══ Selection ══

Oh sure. However I should re-iterate that I'm not trying to add new
fields into the migration stream, merely reinstate the ones that were
dropped without warning in commit a90db15 by Alexey since without them
TCG state doesn't restore correctly in my local tests.

The commit message mentions that prior to the conversion some CPU state
was missing but it doesn't mention anything about dropping existing
fields as part of the conversion process so I suspect that this was an
accidental side-effect.

I can definitely look at re-implementing the patch using a subsection in
order to preserve backwards compatibility though.


ATB,

Mark.
Mark Cave-Ayland Sept. 12, 2017, 4:46 p.m. UTC | #8
On 12/09/17 17:41, Mark Cave-Ayland wrote:

> The commit message mentions that prior to the conversion some CPU state
> was missing but it doesn't mention anything about dropping existing
> fields as part of the conversion process so I suspect that this was an
> accidental side-effect.

Actually I've clicked send a little too early here since re-reading the
last paragraph of a90db15 I can see the inference here: "Exactly what
needs to be saved in what configurations has been more carefully
examined, too".

Alexey - do you recall from your analysis why these fields were no
longer deemed necessary, and how your TCG tests were configured?


ATB,

Mark.
Alexey Kardashevskiy Sept. 13, 2017, 2:23 a.m. UTC | #9
On 13/09/17 02:46, Mark Cave-Ayland wrote:
> On 12/09/17 17:41, Mark Cave-Ayland wrote:
> 
>> The commit message mentions that prior to the conversion some CPU state
>> was missing but it doesn't mention anything about dropping existing
>> fields as part of the conversion process so I suspect that this was an
>> accidental side-effect.
> 
> Actually I've clicked send a little too early here since re-reading the
> last paragraph of a90db15 I can see the inference here: "Exactly what
> needs to be saved in what configurations has been more carefully
> examined, too".
> 
> Alexey - do you recall from your analysis why these fields were no
> longer deemed necessary, and how your TCG tests were configured?

═══
══ Entries provided ══

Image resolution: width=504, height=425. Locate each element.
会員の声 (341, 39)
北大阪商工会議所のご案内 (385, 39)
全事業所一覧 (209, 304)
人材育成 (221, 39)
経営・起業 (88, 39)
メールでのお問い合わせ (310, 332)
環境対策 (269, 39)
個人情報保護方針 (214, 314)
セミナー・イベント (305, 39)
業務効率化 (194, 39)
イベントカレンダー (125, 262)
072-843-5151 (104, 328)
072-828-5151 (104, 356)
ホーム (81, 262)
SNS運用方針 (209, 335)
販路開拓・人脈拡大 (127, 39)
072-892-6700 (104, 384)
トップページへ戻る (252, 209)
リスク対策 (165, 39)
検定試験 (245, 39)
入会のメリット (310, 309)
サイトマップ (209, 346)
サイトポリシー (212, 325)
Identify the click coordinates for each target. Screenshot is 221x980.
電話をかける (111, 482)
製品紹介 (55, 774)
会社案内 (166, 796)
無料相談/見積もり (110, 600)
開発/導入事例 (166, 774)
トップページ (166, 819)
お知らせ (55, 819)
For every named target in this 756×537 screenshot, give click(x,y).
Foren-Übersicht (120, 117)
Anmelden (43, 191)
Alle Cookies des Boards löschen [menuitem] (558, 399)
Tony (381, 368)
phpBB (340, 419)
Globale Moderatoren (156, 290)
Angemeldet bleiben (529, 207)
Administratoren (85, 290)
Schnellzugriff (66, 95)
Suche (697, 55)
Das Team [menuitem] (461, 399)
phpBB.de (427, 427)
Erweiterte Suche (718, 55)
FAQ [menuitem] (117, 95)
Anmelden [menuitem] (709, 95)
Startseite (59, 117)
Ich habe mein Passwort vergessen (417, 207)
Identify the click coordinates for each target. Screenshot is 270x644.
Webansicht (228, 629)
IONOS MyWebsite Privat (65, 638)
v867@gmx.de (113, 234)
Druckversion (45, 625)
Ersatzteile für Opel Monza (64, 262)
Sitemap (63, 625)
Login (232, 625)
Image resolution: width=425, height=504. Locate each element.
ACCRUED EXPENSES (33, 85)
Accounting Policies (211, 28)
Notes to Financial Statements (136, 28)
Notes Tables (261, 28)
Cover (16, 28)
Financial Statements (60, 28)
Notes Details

═══

- _Exercises_:
a. From the migration thread, pull out the passage between "Oh sure. However" and "backwards compatibility though.", inclusive.
b. In the migration thread, which commit dropped the fields that Mark wants to reinstate?
c. Write what comes next in the migration thread, starting after its last sentence.
The lines that come after the migration thread have no connection to it.

- _Responses by task_:
a.
Oh sure. However I should re-iterate that I'm not trying to add new
fields into the migration stream, merely reinstate the ones that were
dropped without warning in commit a90db15 by Alexey since without them
TCG state doesn't restore correctly in my local tests.

The commit message mentions that prior to the conversion some CPU state
was missing but it doesn't mention anything about dropping existing
fields as part of the conversion process so I suspect that this was an
accidental side-effect.

I can definitely look at re-implementing the patch using a subsection in
order to preserve backwards compatibility though.

b. Commit a90db15, by Alexey.

c.
I most certainly did not do analysis (my bad. sorry) - I took the patch
from David as he left the team, fixed to compile and pushed away. I am also
very suspicions we did not try migrating TCG or anything but pseries. My
guest that things did not break (if they did not which I am not sure about,
for the TCG case) because the interrupt controller (XICS) or the
pseries-guest took care of resending an interrupt which does not seem to be
the case for mac99.
David Gibson Sept. 13, 2017, 6:02 a.m. UTC | #10
On Wed, Sep 13, 2017 at 12:23:13PM +1000, Alexey Kardashevskiy wrote:
> On 13/09/17 02:46, Mark Cave-Ayland wrote:
> > On 12/09/17 17:41, Mark Cave-Ayland wrote:
> > 
> >> The commit message mentions that prior to the conversion some CPU state
> >> was missing but it doesn't mention anything about dropping existing
> >> fields as part of the conversion process so I suspect that this was an
> >> accidental side-effect.
> > 
> > Actually I've clicked send a little too early here since re-reading the
> > last paragraph of a90db15 I can see the inference here: "Exactly what
> > needs to be saved in what configurations has been more carefully
> > examined, too".
> > 
> > Alexey - do you recall from your analysis why these fields were no
> > longer deemed necessary, and how your TCG tests were configured?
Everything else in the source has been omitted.